A list file, formerly known as a file of sequence names, is what its name implies: a file containing a list of sequence names and their locations. You can think of list files as a way to organize your sequences on a project-by-project basis.
You will find list files useful for specifying sequences from multiple files in one file that you can use as input to a program. List files can contain any number of the following types of sequences:
You can use list files with any program that accepts multiple sequences as input. A program prompt asking "What sequence(s)?" implies that the program accepts multiple sequences.

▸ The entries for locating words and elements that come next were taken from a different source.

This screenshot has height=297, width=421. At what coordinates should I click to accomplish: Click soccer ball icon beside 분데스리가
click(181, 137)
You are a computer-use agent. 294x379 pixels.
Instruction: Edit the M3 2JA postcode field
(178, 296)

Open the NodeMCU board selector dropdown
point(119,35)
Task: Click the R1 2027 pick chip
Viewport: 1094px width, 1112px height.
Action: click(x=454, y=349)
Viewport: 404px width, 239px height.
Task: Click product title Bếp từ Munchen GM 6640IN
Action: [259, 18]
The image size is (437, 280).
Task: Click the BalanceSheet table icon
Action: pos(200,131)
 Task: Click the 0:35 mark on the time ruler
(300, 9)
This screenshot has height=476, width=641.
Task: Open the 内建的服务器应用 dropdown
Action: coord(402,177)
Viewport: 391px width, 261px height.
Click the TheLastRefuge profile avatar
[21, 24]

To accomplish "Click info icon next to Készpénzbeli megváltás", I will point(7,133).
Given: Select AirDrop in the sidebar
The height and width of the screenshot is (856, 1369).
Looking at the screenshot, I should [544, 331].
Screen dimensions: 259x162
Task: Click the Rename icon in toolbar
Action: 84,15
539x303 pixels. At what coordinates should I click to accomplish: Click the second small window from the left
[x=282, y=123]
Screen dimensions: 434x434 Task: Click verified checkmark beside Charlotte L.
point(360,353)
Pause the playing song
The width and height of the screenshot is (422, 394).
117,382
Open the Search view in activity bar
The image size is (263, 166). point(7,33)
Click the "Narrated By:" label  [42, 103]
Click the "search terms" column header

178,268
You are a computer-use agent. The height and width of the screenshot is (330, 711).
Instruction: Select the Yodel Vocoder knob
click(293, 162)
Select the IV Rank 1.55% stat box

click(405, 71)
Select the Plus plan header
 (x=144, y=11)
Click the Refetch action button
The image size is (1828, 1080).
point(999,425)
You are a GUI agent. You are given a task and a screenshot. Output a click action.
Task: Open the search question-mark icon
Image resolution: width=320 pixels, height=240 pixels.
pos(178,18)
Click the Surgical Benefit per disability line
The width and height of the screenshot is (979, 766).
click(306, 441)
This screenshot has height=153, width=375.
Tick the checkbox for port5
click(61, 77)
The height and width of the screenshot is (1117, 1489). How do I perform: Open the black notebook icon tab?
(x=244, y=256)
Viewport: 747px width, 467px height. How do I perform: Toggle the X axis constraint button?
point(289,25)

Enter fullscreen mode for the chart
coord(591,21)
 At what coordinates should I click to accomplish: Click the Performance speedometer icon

Below is an example of a list file.
In addition to sequence specifications, each sequence in a list file may optionally contain sequence attributes. These attributes include:
Begin Position. (Begin:n) Shows the base position you want to start with, where n= 1 to the length of the sequence.
End Position. (End:n) Shows the base position you want to end with, where n = 1 to the length of the sequence.
Strand. (Strand:+ or -) Defines the forward or reverse complement nucleic acid sequence strand, where + = forward strand and - = reverse strand.
Sequence Topology: Linear or Circular. (Circ:T or F) Defines the strand as linear or circular, where T = circular and F = linear.
Sequence Weight. (Wgt:n.n) Defines the sequence weight, or the significance of the sequence in comparison to other sequences. That is, you may not want all sequences accounted for equally to determine a result. Therefore, you can give some sequences greater weight than others. This attribute is of use only when you are using two or more sequences in the analysis.
Join. (Join:Sequence_Name) Indicates that the sequence segment should be concatenated with the next sequence in the list that has an identical Join: Sequence_Name attribute. Several contiguous sequences specified in a list file with the same Join:Sequence_Name attribute are concatenated together. (Assemble, Translate, and LookUp are the only Wisconsin Package programs that use the Join attribute. SeqLab uses the Join attribute to concatenate list file sequences in the Editor.)
Note: In Version 9.0 or later, the following programs use some or all of these sequence attributes in the command-line version of the Package: Assemble, CodonFrequency, Distances, Diverge, FrameSearch, PileUp, PlotSimilarity, ProfileMake, Seg, Translate, and Xnu.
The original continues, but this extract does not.